Please print the text of every item below word for word, leaving out the pictures.

Start RECORDS FOR THIS TASK

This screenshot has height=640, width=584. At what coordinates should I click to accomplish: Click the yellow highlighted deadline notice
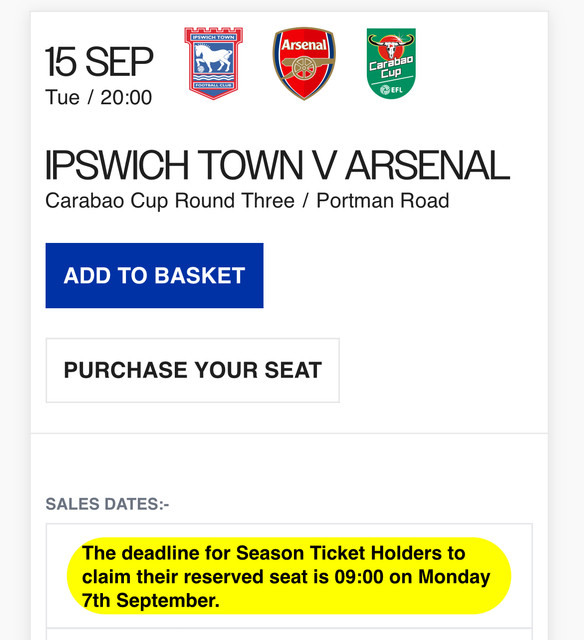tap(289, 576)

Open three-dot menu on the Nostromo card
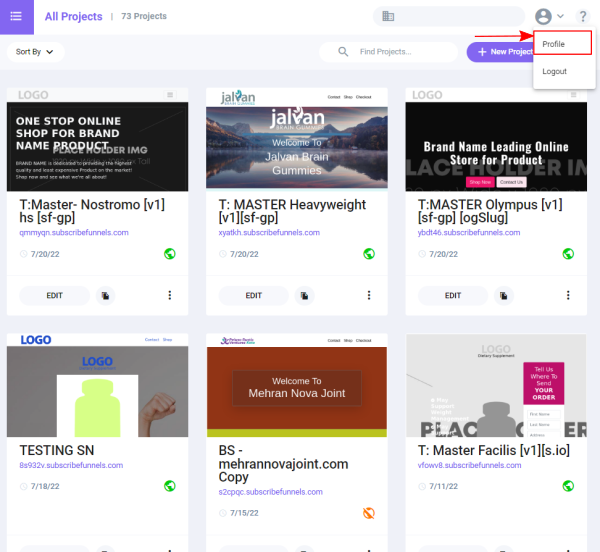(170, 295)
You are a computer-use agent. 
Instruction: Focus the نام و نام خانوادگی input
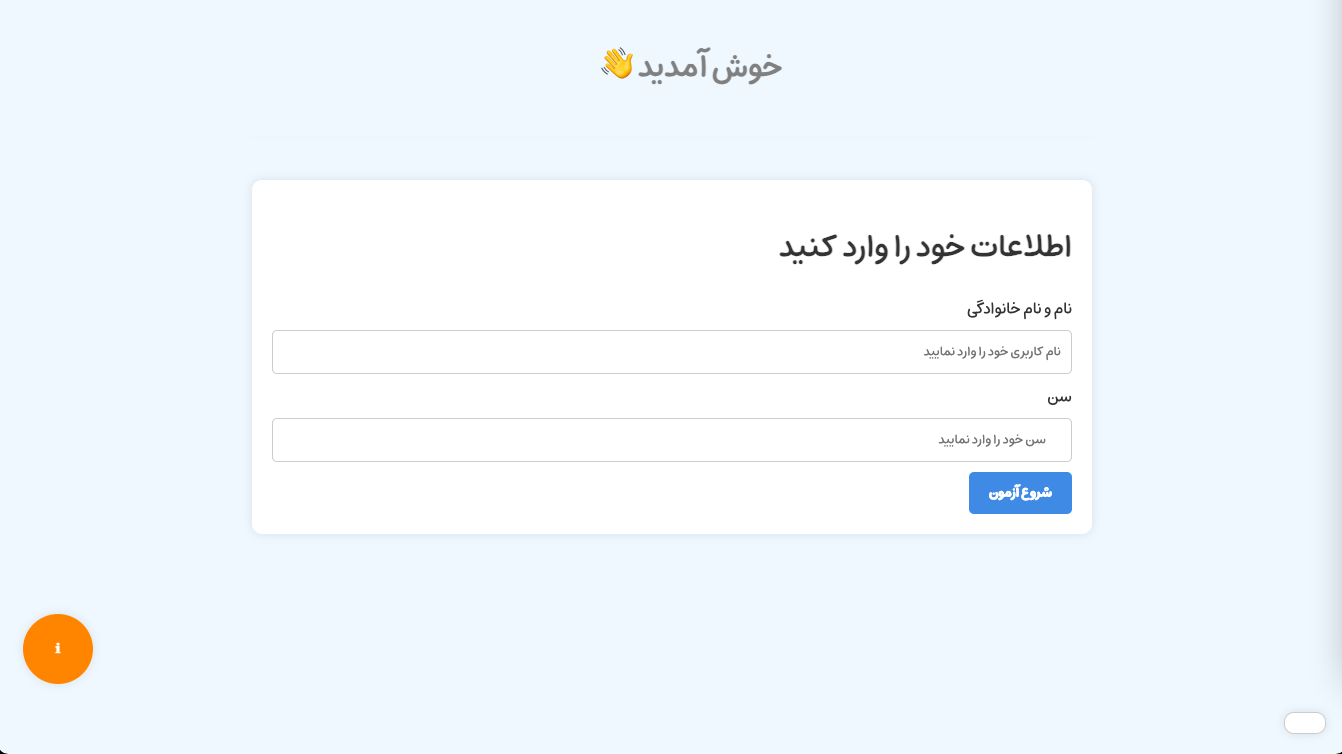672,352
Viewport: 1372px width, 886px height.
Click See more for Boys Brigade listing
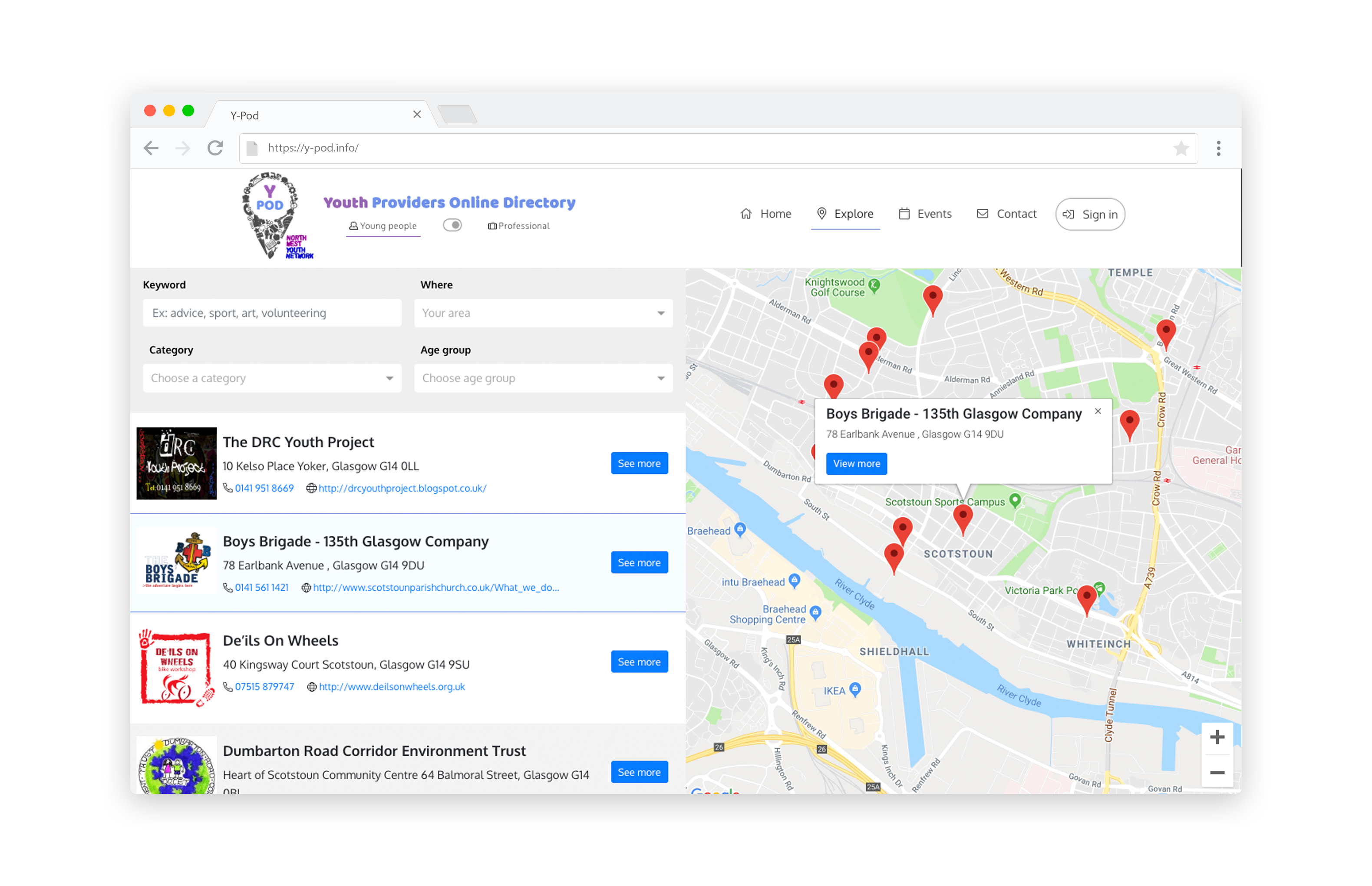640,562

End RECORDS FOR THIS TASK

EXERCISE SOLUTION >>
This screenshot has height=640, width=584. At what coordinates should I click to accomplish: Click the yellow highlighted deadline notice
tap(289, 576)

Open three-dot menu on the Nostromo card
(170, 295)
You are a computer-use agent. 
Instruction: Focus the نام و نام خانوادگی input
672,352
Viewport: 1372px width, 886px height.
Click See more for Boys Brigade listing
640,562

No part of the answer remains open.